Geographically Dispersed Clusters in Exchange Server 2003


Topic Last Modified: 2005-09-12

Geographically dispersed clusters provide high availability to data access. Often, the costs of implementing a geographically dispersed clustering solution are steep enough to make customers think twice and go hunting for a different solution that provides the added data and uptime security they want. However, for those who require the additional redundancy of a fault tolerant installation, geographically dispersed clusters are a great solution.

By answering some frequently asked questions, this article will help you understand the basics of geographically dispersed clusters, including performance and testing recommendations. This article will also discuss Microsoft-supported solutions and provide you with valuable resources where you can learn more about geographically dispersed clusters.

In order to implement a geographically dispersed cluster, you must work with a third-party vendor.

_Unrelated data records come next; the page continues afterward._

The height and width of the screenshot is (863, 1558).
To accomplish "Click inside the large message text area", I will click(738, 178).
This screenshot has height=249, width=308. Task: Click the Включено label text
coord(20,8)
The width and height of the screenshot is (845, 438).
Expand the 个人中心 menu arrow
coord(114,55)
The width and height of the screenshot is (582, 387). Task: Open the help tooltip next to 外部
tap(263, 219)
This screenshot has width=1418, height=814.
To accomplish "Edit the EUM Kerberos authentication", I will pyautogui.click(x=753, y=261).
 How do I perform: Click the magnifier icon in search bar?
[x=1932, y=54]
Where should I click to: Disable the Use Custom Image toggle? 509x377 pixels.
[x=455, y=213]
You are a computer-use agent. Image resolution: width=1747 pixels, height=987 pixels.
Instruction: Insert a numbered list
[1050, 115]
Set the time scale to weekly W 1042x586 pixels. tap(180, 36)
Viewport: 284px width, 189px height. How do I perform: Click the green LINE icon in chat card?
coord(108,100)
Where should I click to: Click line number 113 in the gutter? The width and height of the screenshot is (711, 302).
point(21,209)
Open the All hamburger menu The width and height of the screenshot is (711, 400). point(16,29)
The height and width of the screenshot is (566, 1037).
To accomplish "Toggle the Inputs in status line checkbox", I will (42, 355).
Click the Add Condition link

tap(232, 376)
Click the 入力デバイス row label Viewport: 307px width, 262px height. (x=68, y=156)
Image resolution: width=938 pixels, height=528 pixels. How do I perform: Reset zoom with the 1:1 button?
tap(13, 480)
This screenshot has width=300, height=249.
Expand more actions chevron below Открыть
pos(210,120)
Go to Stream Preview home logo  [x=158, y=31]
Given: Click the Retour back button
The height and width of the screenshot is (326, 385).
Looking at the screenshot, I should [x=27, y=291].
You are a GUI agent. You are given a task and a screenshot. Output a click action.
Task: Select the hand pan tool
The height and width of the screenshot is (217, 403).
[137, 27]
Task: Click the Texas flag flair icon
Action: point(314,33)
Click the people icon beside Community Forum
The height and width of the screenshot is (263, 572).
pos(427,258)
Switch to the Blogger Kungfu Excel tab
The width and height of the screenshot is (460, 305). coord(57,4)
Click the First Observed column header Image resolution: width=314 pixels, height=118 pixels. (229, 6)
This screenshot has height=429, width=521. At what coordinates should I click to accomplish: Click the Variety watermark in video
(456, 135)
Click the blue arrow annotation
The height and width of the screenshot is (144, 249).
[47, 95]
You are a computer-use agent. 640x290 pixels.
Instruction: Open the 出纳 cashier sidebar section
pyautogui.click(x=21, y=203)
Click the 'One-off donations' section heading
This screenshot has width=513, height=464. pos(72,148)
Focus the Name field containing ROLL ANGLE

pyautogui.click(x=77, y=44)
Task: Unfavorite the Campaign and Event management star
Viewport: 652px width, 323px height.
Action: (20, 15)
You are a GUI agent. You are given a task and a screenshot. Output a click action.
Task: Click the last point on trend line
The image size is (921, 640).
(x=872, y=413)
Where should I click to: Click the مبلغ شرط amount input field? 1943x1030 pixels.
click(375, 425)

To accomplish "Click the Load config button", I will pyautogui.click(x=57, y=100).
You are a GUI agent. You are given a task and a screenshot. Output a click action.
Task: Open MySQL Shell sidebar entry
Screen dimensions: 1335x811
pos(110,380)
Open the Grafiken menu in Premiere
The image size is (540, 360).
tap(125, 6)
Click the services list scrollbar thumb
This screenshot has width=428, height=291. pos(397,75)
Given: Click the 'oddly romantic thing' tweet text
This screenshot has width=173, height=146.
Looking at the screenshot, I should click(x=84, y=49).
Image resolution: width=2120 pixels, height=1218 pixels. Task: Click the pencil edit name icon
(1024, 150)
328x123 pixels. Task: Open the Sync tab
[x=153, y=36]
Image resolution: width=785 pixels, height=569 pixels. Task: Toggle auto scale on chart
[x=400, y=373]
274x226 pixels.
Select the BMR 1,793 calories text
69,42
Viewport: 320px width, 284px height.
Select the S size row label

As a result, the information in this article may contradict that of your third-party vendor.

Geographically dispersed clusters, also called stretched clusters or extended clusters, are clusters comprised of nodes that are placed in different physical sites. Geographically dispersed clusters are designed to provide failover in the event of a site loss due to power issues, natural disasters or other unforeseen events.

To truly understand how geographically dispersed clustering works with Microsoft® Exchange Server 2003, you must first understand the basic requirements for a geographically dispersed cluster solution. A geographically dispersed cluster is a combination of hardware and software. In other words, a geographically dispersed cluster is a combination of pieces supplied by different vendors. Due to the complex nature of these configurations and the configuration restrictions that are fundamental to Microsoft Windows® Clustering technology, geographically dispersed clusters should be deployed only in conjunction with vendors who provide qualified configurations. To run Exchange Server 2003 in a geographically dispersed cluster solution, the solution must meet the following criteria:

  • The nodes must share a common disk subsystem.

  • The nodes must live on the same local area network (LAN)/subnet.

  • The nodes must have a network heartbeat with low latency, less the 500ms.

For geographically dispersed clusters, the above criteria are met by replicating data at the disk level and creating a virtual LAN (VLAN) that allows the same subnet to exist over wide area network (WAN) links.

Through the use of a majority node set quorum, Windows Clustering allows you to build a cluster without a common shared disk array and a common shared quorum disk. Exchange Server supports this method of clustering. However, the solution must be listed on the Geographically Dispersed Cluster Solution section of the Windows Server Catalog. Additionally, only solutions that use synchronous replication are supported.

There are many types of replication technologies that can support a geographically dispersed cluster solution. All of these technologies use one of two types of replication: synchronous or asynchronous.

In terms of a geographically dispersed Exchange cluster, the most important difference between the two replication types is that synchronous replication is currently supported and asynchronous replication is not. Beyond that, the main differences between the two replication types involve the following:

  • How and when data blocks are written to the local and remote sites

  • How those writes are reported back the operating system

  • How synchronized the data is on the local and remote disks at any given time

With synchronous replication, if an application performs an operation on a node at one site, that operation will not complete until the change is made at the other sites.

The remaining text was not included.